TL;DR: Raspberry Pi posted a 25% increase in annual earnings, beating market expectations. The company shipped 7.6 million single-board computers in the year, up 7% on 2024, while its semiconductor division grew 47% to 8.4 million units. Shares rose 26% on the results, reaching 365.5p.

Cambridge-based Raspberry Pi delivered a stronger-than-expected set of annual results on Tuesday, sending its shares up 26% in early London trading. The company, which listed at 280p per share in June 2024, saw its stock climb to 365.5p on the back of the update.

Demand holds up despite price rises

The company shipped 4 million single-board computing units in the second half alone, bringing the full-year total to 7.6 million — a 7% increase on 2024. Revenue was boosted by price increases passed through to customers following a sharp rise in DRAM memory costs.

Memory prices for roughly two-thirds of Raspberry Pi’s product range have risen approximately sevenfold over the past 12 months, driven by massive demand from cloud providers and hyperscalers. The flagship Raspberry Pi 5 with 8GB of memory now retails at around £100 ($125) through channel partners.

CEO Eben Upton said the company had been able to pass on costs through its distribution network, though acknowledged the pressure on a brand built around affordability. “It’s probably not done, so we’ll keep passing those through,” he told Reuters.
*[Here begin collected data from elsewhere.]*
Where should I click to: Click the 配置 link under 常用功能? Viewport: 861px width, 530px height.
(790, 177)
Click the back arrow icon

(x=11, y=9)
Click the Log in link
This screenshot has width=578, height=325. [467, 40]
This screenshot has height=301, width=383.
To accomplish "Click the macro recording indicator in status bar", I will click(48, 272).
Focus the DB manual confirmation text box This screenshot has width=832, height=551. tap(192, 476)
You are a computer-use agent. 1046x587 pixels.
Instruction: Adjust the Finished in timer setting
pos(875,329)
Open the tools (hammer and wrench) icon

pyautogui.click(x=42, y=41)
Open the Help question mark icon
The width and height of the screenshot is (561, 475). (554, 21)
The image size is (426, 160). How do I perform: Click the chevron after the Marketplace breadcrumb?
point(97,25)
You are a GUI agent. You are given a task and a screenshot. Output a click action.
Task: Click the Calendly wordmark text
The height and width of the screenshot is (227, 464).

Semiconductors overtake boards for the first time

A notable milestone in the results was the semiconductor business, which shipped 8.4 million units — a 47% year-on-year increase and the first time the division has exceeded single-board computer and compute module volumes. This shift reflects Raspberry Pi’s growing role as a component supplier for commercial and industrial applications, not just the hobbyist and education markets it was founded to serve.

Looking forward

Raspberry Pi said sales momentum had continued into early 2026 but cautioned that visibility for the second half remained limited. Rising memory costs and associated pricing changes are expected to produce “substantially higher” revenues this year, with profits in line with market forecasts. For UK tech investors, it is a rare positive signal from a domestically listed hardware company in a market dominated by software and services firms.